Written instruction:
Change "filter" to "facet" everywhere in the records from the start down to the line containing "click(x=207, y=52)", leaving everything else unchanged.

Supplied material:
=====
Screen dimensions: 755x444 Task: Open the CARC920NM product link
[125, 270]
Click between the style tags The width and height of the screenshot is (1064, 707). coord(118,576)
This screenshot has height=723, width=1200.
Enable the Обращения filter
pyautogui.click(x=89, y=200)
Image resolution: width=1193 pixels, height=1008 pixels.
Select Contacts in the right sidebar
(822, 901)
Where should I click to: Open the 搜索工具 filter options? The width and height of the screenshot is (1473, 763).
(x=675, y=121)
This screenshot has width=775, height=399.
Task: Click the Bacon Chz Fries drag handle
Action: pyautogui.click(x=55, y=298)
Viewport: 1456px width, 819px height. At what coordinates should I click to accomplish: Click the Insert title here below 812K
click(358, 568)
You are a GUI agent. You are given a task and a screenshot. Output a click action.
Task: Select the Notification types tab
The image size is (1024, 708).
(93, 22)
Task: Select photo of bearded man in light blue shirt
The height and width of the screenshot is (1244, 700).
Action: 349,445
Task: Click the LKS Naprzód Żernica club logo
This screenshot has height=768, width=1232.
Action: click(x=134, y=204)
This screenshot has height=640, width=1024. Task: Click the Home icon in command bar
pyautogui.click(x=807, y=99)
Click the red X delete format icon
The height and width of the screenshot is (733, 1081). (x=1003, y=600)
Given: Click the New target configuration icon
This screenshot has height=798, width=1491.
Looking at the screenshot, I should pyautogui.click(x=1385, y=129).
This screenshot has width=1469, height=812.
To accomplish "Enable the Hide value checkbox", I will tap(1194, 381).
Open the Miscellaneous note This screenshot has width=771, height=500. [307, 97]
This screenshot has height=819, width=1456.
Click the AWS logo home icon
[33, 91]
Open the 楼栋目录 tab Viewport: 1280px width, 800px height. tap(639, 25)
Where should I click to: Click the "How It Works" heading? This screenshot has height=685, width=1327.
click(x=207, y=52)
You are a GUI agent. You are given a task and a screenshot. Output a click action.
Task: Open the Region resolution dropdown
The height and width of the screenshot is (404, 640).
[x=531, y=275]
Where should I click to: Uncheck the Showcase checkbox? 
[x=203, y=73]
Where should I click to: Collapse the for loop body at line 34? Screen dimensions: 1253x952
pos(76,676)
=====
Expected answer:
Screen dimensions: 755x444 Task: Open the CARC920NM product link
[125, 270]
Click between the style tags The width and height of the screenshot is (1064, 707). coord(118,576)
This screenshot has height=723, width=1200.
Enable the Обращения facet
pyautogui.click(x=89, y=200)
Image resolution: width=1193 pixels, height=1008 pixels.
Select Contacts in the right sidebar
(822, 901)
Where should I click to: Open the 搜索工具 facet options? The width and height of the screenshot is (1473, 763).
(x=675, y=121)
This screenshot has width=775, height=399.
Task: Click the Bacon Chz Fries drag handle
Action: pyautogui.click(x=55, y=298)
Viewport: 1456px width, 819px height. At what coordinates should I click to accomplish: Click the Insert title here below 812K
click(358, 568)
You are a GUI agent. You are given a task and a screenshot. Output a click action.
Task: Select the Notification types tab
The image size is (1024, 708).
(93, 22)
Task: Select photo of bearded man in light blue shirt
The height and width of the screenshot is (1244, 700).
Action: 349,445
Task: Click the LKS Naprzód Żernica club logo
This screenshot has height=768, width=1232.
Action: click(x=134, y=204)
This screenshot has height=640, width=1024. Task: Click the Home icon in command bar
pyautogui.click(x=807, y=99)
Click the red X delete format icon
The height and width of the screenshot is (733, 1081). (x=1003, y=600)
Given: Click the New target configuration icon
This screenshot has height=798, width=1491.
Looking at the screenshot, I should pyautogui.click(x=1385, y=129).
This screenshot has width=1469, height=812.
To accomplish "Enable the Hide value checkbox", I will tap(1194, 381).
Open the Miscellaneous note This screenshot has width=771, height=500. [307, 97]
This screenshot has height=819, width=1456.
Click the AWS logo home icon
[33, 91]
Open the 楼栋目录 tab Viewport: 1280px width, 800px height. tap(639, 25)
Where should I click to: Click the "How It Works" heading? This screenshot has height=685, width=1327.
click(x=207, y=52)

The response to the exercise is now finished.